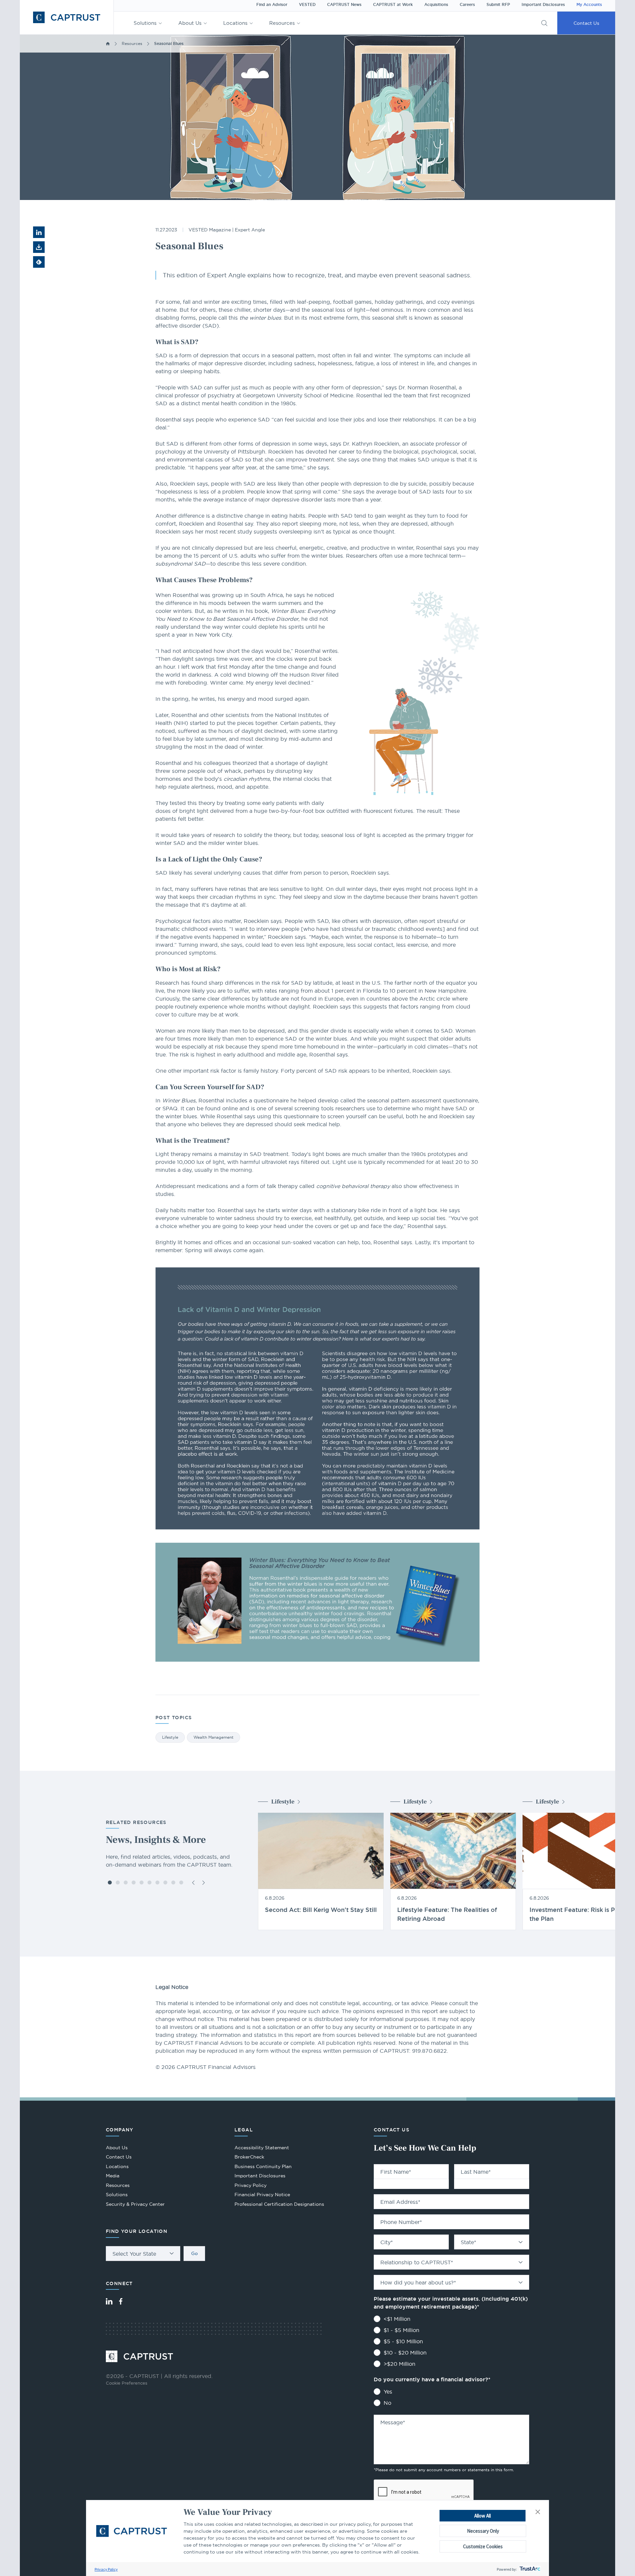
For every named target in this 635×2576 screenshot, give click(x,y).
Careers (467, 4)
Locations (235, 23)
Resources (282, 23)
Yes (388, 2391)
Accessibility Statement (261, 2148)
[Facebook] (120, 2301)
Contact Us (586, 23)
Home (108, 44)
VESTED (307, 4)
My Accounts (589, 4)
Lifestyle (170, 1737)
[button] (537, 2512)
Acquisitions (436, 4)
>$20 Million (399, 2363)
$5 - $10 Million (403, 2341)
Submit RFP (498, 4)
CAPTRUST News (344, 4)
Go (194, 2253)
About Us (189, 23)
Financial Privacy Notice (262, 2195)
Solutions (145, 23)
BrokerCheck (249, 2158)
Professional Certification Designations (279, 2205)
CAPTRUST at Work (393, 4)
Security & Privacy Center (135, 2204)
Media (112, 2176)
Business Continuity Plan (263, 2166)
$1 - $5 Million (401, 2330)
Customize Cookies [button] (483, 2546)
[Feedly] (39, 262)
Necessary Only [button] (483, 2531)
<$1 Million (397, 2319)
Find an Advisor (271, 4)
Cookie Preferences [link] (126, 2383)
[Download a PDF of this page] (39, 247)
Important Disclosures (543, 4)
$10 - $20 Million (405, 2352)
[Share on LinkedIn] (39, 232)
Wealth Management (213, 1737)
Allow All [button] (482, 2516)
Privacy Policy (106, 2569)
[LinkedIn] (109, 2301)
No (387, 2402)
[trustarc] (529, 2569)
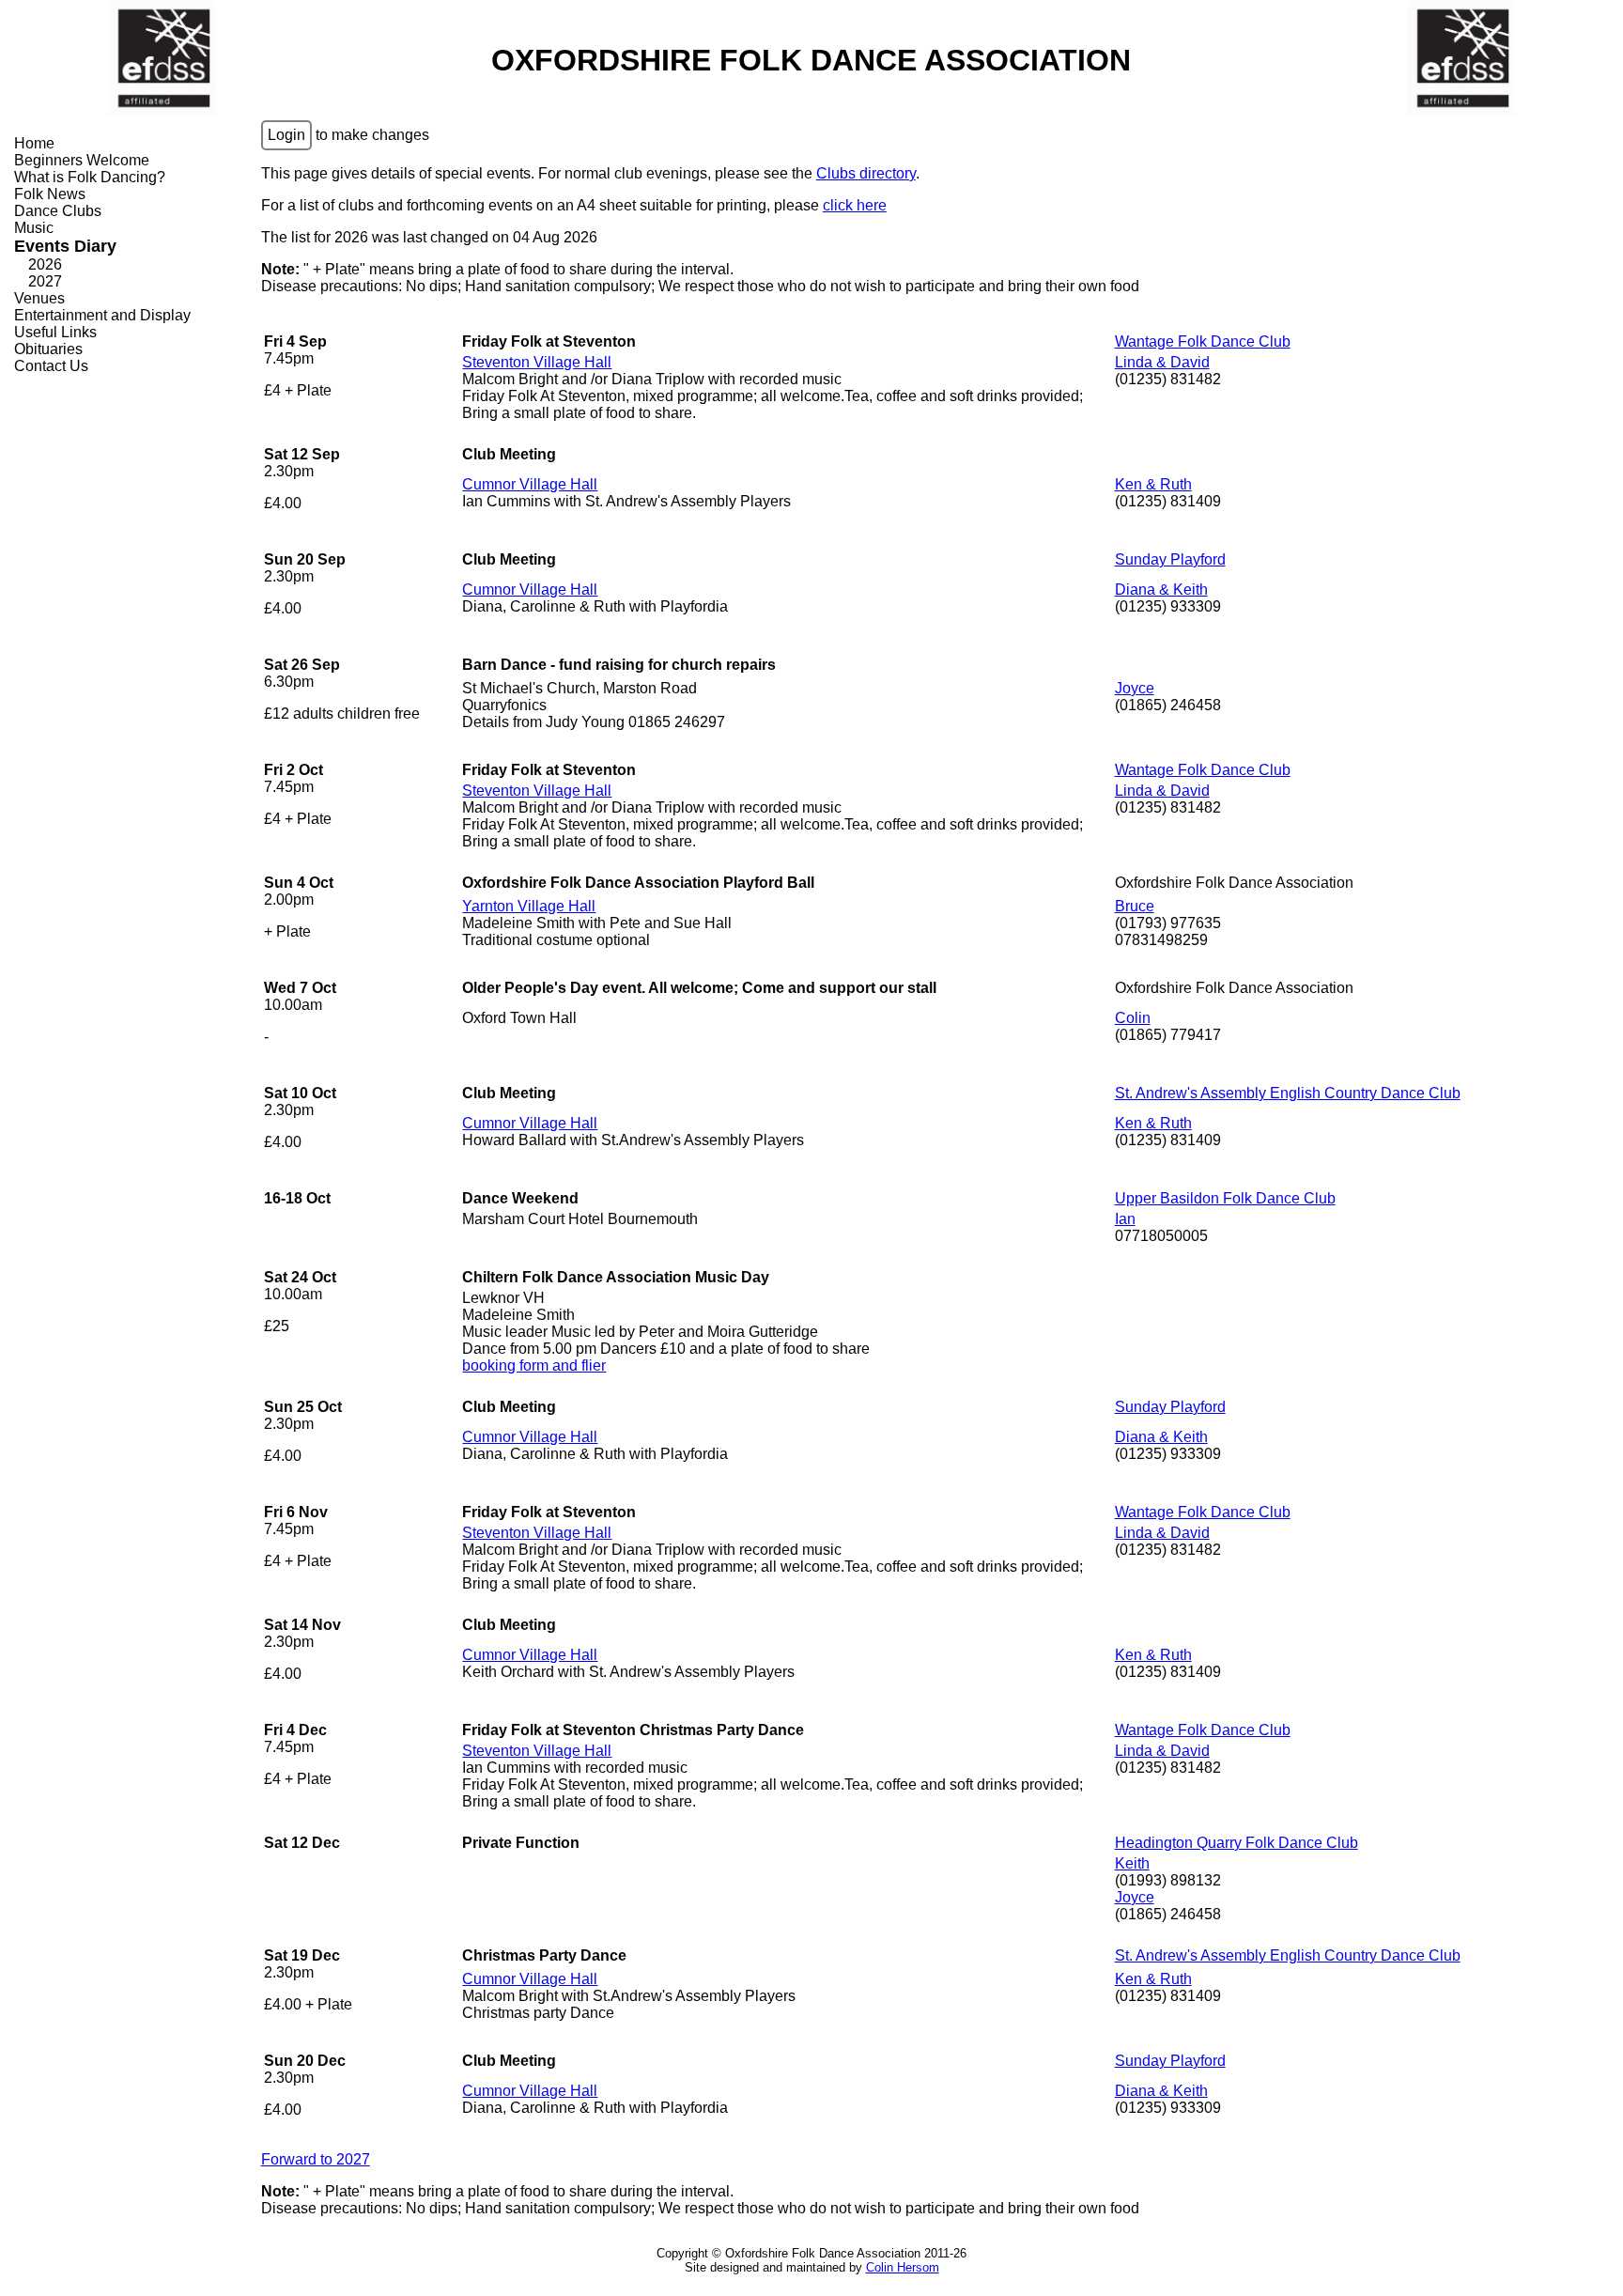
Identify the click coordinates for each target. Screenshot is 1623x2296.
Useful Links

[PROMPT]: Pictures are to be omitted from the copy, and only the lines from the one containing "Security & Privacy Center (135, 2204)" through the final line of the listing above are to be written out exactly.

[OUTPUT]:
Security & Privacy Center (135, 2204)
Media (112, 2176)
Business Continuity Plan (263, 2166)
$1 - $5 Million (401, 2330)
Customize Cookies [button] (483, 2546)
[Feedly] (39, 262)
Necessary Only [button] (483, 2531)
<$1 Million (397, 2319)
Find an Advisor (271, 4)
Cookie Preferences [link] (126, 2383)
[Download a PDF of this page] (39, 247)
Important Disclosures (543, 4)
$10 - $20 Million (405, 2352)
[Share on LinkedIn] (39, 232)
Wealth Management (213, 1737)
Allow All [button] (482, 2516)
Privacy Policy (106, 2569)
[LinkedIn] (109, 2301)
No (387, 2402)
[trustarc] (529, 2569)
Identify the click coordinates for each target. Screenshot is 1623x2296.
Useful Links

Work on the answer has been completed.